Only 1.5 percent of Hungary's population of 9.8 million is foreign-born, and most of them are people who moved there from areas in Romania and Slovakia, which were part of Hungary until World War I.

So far, the most noticeable countercampaign to the government has been run by the satiric Two-Tailed Dog Party, which claims on one of its posters that the average Hungarian sees more UFOs than migrants in a lifetime.

About 400,000 migrants passed through Hungary last year on their way to western Europe.

This year, the country has taken in only 331 people, down from the 545 asylum seekers recognized in 2015, according the Eurostat, the EU's statistical office.

Fences built in September 2015 on the borders with Serbia and Croatia and tougher laws against migrants entering the country irregularly have practically stopped the migrant flow traveling north through the Balkans.

Migration has also been a main theme ahead of regional and parliamentary elections in the Czech Republic on Oct. 7-8.

There, some of the new parties competing in the elections make their positions clear in their names. For example, the group "No to Illegal Immigration -- Money to Our People Instead" gathers four fringe parties with 281 candidates -- one more than the total number of refugees who applied for asylum there in the second quarter of the year.

Meanwhile, the new government in Poland has reneged on a promise made in 2015 by the previous, centrist government to accept about 10,000 refugees from Syria and Eritrea.

It pointed to terrorist attacks in France and Belgium and said its primary task was to ensure the security of the Polish people.

While it says it has received more than 800,000 Ukrainians fleeing the conflict with pro-Russia separatists, Eurostat said 695 people were granted asylum last year and 740 in 2014.

The reasons for the popularity of the anti-migrant stance in countries with few migrants and refugees include politics, history and education, analysts say, while centuries of domination by the Ottoman Turks and Austria's Habsburgs have also left their mark on the Hungarians' psyche.

"Most people have no direct experience of living together with migrants, but we learn in school that foreign powers brought oppression," says Attila Tibor Nagy of the Center for Fair Political Analysis in Hungary.

"The government is building on people's fears, the facts learned in school and anti-foreigner sentiments."

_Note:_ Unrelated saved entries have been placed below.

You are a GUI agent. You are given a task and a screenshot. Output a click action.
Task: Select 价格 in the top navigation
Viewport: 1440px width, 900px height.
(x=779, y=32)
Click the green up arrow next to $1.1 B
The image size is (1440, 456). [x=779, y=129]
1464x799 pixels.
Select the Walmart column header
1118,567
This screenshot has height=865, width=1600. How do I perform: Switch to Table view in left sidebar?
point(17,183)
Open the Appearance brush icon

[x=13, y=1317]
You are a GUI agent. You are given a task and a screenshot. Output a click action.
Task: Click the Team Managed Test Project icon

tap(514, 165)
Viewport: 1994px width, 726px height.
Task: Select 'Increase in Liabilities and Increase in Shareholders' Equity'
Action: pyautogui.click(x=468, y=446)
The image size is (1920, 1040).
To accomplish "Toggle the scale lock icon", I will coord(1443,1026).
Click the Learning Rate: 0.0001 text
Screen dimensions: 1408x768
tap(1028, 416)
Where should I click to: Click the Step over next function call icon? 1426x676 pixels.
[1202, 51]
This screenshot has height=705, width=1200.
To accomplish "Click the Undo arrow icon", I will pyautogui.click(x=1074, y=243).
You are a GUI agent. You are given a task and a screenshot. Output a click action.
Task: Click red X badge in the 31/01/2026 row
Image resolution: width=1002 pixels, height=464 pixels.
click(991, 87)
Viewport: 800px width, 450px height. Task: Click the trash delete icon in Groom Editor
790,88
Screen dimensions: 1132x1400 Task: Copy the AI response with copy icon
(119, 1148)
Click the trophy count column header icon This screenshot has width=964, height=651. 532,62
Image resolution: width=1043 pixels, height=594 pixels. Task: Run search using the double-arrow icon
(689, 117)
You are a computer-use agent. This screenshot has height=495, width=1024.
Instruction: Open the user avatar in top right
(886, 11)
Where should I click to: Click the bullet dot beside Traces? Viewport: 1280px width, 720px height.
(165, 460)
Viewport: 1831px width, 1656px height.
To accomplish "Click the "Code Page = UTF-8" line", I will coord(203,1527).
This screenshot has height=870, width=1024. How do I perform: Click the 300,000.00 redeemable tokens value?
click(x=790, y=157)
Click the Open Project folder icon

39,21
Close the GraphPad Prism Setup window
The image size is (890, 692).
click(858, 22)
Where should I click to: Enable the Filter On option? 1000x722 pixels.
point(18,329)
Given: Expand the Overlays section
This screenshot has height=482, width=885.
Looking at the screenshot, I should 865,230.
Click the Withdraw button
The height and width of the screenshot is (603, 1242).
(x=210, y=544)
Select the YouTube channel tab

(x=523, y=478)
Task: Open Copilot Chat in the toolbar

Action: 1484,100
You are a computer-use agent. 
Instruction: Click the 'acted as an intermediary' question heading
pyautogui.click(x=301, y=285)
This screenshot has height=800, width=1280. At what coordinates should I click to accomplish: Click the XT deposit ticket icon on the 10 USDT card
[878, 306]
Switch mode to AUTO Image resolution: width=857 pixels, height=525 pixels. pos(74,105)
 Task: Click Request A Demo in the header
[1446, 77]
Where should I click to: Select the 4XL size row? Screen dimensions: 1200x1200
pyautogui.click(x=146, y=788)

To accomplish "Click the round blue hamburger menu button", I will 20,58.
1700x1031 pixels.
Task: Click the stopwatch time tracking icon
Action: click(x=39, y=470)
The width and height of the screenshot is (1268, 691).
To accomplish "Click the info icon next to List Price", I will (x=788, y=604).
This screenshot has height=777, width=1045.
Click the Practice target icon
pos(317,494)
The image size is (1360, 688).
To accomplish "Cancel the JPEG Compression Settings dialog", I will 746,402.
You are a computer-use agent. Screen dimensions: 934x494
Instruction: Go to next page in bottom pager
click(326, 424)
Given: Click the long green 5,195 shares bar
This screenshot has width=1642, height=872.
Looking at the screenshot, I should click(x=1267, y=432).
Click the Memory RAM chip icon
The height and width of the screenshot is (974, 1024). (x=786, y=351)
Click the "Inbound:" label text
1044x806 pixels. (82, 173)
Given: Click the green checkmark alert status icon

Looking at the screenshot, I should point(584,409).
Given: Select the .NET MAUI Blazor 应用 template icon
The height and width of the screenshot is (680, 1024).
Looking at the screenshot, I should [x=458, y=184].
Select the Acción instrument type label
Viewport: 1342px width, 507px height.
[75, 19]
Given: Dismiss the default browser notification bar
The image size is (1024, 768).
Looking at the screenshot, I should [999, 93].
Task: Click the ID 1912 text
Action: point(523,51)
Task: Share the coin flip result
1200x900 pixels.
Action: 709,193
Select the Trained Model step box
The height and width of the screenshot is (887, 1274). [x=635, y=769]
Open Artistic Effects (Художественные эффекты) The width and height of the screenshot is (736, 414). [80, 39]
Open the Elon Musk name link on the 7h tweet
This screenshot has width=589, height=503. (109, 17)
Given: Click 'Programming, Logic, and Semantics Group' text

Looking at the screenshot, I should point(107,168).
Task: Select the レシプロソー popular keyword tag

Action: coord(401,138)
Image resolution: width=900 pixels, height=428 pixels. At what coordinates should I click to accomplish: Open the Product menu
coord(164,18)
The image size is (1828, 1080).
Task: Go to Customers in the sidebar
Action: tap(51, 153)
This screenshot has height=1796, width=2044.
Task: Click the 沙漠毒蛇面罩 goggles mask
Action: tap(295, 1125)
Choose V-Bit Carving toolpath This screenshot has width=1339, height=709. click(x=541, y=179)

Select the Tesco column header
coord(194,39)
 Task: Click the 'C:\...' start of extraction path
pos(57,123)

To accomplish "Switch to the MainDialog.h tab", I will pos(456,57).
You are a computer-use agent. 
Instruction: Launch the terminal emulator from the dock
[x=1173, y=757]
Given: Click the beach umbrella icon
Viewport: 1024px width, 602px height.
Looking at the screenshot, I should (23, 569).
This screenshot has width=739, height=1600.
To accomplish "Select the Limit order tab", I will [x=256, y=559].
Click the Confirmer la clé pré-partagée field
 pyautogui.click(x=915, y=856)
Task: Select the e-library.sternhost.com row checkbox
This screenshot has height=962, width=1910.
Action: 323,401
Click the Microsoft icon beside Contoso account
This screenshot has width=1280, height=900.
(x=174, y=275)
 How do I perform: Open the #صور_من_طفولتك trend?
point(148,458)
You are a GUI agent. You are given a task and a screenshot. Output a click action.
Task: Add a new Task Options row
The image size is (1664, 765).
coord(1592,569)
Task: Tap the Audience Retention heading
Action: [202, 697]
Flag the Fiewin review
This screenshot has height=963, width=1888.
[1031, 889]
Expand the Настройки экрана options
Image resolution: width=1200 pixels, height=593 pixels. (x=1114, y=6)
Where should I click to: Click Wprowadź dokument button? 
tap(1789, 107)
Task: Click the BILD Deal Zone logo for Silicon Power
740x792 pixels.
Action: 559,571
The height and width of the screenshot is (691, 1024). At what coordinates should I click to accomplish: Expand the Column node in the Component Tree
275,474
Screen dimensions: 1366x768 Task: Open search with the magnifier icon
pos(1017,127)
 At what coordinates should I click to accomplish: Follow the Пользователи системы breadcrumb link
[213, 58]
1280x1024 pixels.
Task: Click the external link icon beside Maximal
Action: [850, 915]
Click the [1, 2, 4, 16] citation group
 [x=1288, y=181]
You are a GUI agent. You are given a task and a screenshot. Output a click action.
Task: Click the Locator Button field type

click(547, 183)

Hungary hopes that if the Oct. 2 referendum backs the government's position, it will lead to similar efforts in other countries and put an end to any mandatory EU quotas.

"We will get a very powerful weapon for Hungary to clearly veto the quota on every front," Antal Rogan, Orban's Cabinet chief, said on state television.

"If the Hungarian referendum is strong, Brussels' plans will hit a mine because opposition to the use of mandatory quotas will strengthen in many EU countries, encouraged by the Hungarian example."

There are already signs that anti-immigration sentiments are growing across the continent.

In Germany, which has taken in the largest number of migrants in the past year, Chancellor Angela Merkel's Christian Democratic Union and the center-left Social Democrats lost votes in recent regional elections to the anti-immigration Alternative for Germany.

And in the Netherlands, which received 60,000 asylum seekers last year, anti-Islam lawmaker Geert Wilders' Freedom Party is narrowly behind Prime Minister Mark Rutte's Liberal Party in recent polls and could emerge as the largest party in parliamentary elections expected in March.